The Astronaut's Wife
The Astronaut's Wife is all about surface, its own sleek set design and little else. It has aliens in it, but we can't really tell who is human and who isn't, because there's scarcely a difference to begin with. Everyone acts stiffly, as if posing on the runway at a fashion show. There's no paranoia of the kind we see in Invasion of the Body Snatchers or other movies it would like to claim itself akin to.
Astronaut Spencer Armacost (Johnny Depp) and his partner are involved in a mysterious accident while installing a satellite in Earth's orbit, during which they briefly lose contact with mission control. Soon it becomes clear that NASA is covering up some details about the accident that suggest something sinister may have happened while they were up there. After Spencer returns to Earth, his wife Jillian (Charlize Theron) begins to notice changes in his behavior. For one thing, he impregnates her almost immediately, in a violent, protracted scene that should be disturbing but somehow isn't. (There's lots of talk of heartbeats in this movie, but my pulse never rose once.) They live out their days with increasing unease in their absurdly spacious and antiseptic-looking apartment; the cold and inhuman set design is what should send Jillian running away in horror, not the fact that her husband is some kind of extra-terrestrial.
The movie heavy-handedly suggests parallels to Roman Polanski's Rosemary's Baby, but it flatters itself beyond all measure.

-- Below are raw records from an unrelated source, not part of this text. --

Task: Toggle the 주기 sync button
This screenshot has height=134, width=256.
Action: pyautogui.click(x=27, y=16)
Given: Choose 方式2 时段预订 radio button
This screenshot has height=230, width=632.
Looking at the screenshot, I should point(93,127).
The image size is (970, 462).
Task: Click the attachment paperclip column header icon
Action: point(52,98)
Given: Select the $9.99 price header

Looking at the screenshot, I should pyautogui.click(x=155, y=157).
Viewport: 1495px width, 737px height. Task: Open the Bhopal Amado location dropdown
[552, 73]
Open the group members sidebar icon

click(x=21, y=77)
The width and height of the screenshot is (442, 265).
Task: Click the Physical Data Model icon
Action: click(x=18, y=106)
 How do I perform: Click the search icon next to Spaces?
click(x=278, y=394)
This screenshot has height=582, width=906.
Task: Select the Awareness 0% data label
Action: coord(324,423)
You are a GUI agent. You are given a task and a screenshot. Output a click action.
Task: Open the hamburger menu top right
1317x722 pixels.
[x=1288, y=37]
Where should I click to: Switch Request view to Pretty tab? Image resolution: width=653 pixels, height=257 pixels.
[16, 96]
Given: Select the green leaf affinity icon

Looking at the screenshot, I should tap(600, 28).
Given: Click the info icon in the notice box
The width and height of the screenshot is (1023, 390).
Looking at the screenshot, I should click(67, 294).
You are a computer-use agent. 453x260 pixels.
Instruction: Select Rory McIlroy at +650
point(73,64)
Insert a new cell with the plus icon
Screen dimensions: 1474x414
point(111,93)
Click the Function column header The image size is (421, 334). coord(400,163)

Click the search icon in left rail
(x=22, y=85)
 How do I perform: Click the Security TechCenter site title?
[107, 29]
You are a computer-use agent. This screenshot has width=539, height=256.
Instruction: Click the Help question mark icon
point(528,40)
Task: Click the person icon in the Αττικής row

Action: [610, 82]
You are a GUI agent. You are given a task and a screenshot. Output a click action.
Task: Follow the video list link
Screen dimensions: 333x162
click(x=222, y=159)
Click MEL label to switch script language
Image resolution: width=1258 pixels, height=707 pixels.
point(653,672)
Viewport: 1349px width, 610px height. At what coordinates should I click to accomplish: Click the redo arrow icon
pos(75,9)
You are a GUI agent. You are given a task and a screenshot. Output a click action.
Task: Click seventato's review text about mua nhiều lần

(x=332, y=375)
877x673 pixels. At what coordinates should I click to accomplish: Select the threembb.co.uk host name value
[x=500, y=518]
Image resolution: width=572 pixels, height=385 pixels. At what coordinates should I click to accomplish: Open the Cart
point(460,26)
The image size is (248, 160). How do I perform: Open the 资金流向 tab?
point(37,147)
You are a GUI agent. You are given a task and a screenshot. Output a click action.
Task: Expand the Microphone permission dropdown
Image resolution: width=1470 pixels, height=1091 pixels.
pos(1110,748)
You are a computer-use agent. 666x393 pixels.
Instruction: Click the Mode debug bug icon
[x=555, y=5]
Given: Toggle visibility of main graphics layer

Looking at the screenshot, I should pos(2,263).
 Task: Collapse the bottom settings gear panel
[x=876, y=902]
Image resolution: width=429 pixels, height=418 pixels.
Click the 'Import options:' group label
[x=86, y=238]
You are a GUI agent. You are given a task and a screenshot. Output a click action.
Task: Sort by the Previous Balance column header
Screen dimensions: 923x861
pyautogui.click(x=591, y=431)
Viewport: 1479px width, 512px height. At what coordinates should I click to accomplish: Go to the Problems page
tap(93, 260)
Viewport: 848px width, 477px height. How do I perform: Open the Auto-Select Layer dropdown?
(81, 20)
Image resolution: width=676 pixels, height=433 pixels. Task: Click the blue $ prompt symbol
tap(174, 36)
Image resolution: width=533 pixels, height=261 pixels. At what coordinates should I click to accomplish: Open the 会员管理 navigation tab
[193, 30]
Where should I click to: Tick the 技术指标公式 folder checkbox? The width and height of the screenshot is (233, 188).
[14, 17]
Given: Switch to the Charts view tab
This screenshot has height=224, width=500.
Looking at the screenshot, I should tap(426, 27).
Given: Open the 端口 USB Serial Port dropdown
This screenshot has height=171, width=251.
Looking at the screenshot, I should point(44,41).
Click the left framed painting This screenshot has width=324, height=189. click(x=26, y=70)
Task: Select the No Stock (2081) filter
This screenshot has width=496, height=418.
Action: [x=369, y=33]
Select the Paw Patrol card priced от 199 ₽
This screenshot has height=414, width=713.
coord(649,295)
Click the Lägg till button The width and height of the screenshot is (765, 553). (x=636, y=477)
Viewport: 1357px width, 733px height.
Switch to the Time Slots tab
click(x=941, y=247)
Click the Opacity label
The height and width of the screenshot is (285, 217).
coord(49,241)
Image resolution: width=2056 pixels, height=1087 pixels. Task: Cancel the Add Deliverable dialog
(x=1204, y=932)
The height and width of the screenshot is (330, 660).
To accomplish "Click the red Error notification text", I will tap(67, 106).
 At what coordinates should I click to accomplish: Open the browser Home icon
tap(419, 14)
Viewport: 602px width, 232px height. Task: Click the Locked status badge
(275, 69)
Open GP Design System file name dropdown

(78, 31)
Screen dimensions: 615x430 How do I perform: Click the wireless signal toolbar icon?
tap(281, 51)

Just because Theron's hair is cropped as short as Mia Farrow's was in Polanski's still-creepy horror classic doesn't mean we are ever for one moment as disturbed, or, frankly, as conscious as we should be when things begin to go awry. (I mean conscious in the not-falling-asleep-from-sheer-boredom sense.) In lieu of substance we're given plenty of flashy camera angles (and one inexplicable, tedious close-up of Theron's lovely lips after another), more out of what I sense as desperation on the part of writer-director Rand Ravich than from any sense of real style.